Ronal Rodríguez indica que este proceso de regularización “perdió ritmo durante la administración de Gustavo Petro” y destaca el reto de Colombia es regularizar a la población migrante, especialmente a más de 193.000 menores de edad en condición irregular.
María Gabriela Trompetero, docente especializada en movilidad humana en las Américas, afirmó en su cuenta de X que “durante los últimos años, el gobierno de Gustavo Petro dejó pasar una enorme oportunidad para ampliar y adaptar las vías de regularización a la realidad de la migración, en su mayoría proveniente de Venezuela”.
“El resultado es bastante predecible: si el Estado cierra o restringe las puertas de regularización, aumenta la irregularidad”, agregó.
La mano dura
El discurso de De la Espriella apunta a que, más que avanzar en la regularización, tiene como prioridad la deportación de migrantes, algo que analistas consideran difícil de aplicar por los costos, la cantidad de efectivos policiales que tendría que dedicar a este objetivo y lo complejo de impedir que los venezolanos expulsados regresen a través de una frontera de 2.200 kilómetros, donde la norma es la escasa capacidad de control de ambos gobiernos, el venezolano y el colombiano.
Durante la campaña electoral, el mandatario hizo de la seguridad y la mano dura una de sus principales banderas. En su núcleo duro de votantes se promueve el discurso, sin soporte en cifras oficiales, de que los venezolanos tienen una participación relevante en la criminalidad de las grandes ciudades.
Desde la acera del derecho, Fabián Cárdenas, profesor de la Pontificia Universidad Javeriana, doctor en Derecho Internacional, señala en un análisis publicado en El Espectador que la orden presidencial de localizar extranjeros irregulares puede ser compatible con la ley, pues Migración Colombia está facultada para realizar controles y verificar documentos.
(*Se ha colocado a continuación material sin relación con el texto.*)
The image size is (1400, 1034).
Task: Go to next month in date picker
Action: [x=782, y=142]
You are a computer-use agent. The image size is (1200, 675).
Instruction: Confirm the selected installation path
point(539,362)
Pero una cosa es identificar masivamente y otra muy distinta deportar colectivamente.
“La Convención Americana prohíbe expresamente la expulsión colectiva de extranjeros. Esto significa que el Estado puede realizar miles de verificaciones simultáneamente, pero las decisiones de deportación deben estar fundamentadas en la situación individual de cada persona”, explica Cárdenas.
Ronal Rodríguez indica que De la Espriella ha adoptado un discurso pensado para las redes sociales y su imagen, pero no para lo que exige el tema migratorio. “Un mandatario no es elegido para hacer lo popular, sino lo que el Estado y la sociedad demandan de él. Parece que el presidente está más preocupado por su imagen y por sostener una narrativa que por construir una respuesta frente a uno de los mayores retos del Estado colombiano”, sostiene.
Es el Darién
Ante la alarma que desataron las palabras de De la Espriella, su ministro del Interior, Rodrigo Lara, buscó restarle peso al asegurar que la orden de deportar a migrantes “ilegales” tiene como objetivo a las redes criminales que operan con el tránsito irregular de personas por el Darién hacia Estados Unidos.
Sin embargo, el tránsito por esta ruta se ha reducido de manera considerable desde que Estados Unidos adoptó una política de deportación masiva y Panamá comenzó a cerrar trochas. En enero, el gobierno panameño afirmó que el paso por el Darién en 2025 se redujo 99% respecto a 2024.
Ronal Rodríguez considera que el ministro del Interior “básicamente trata de atenuar las declaraciones del presidente” y advierte que, si bien ha disminuido la intensidad del éxodo venezolano, la “emergencia humanitaria compleja prevalece y, al contrario de lo que se decía a principios de año, de que tras la extracción de Nicolás Maduro los venezolanos regresarían a su país, la migración continúa”.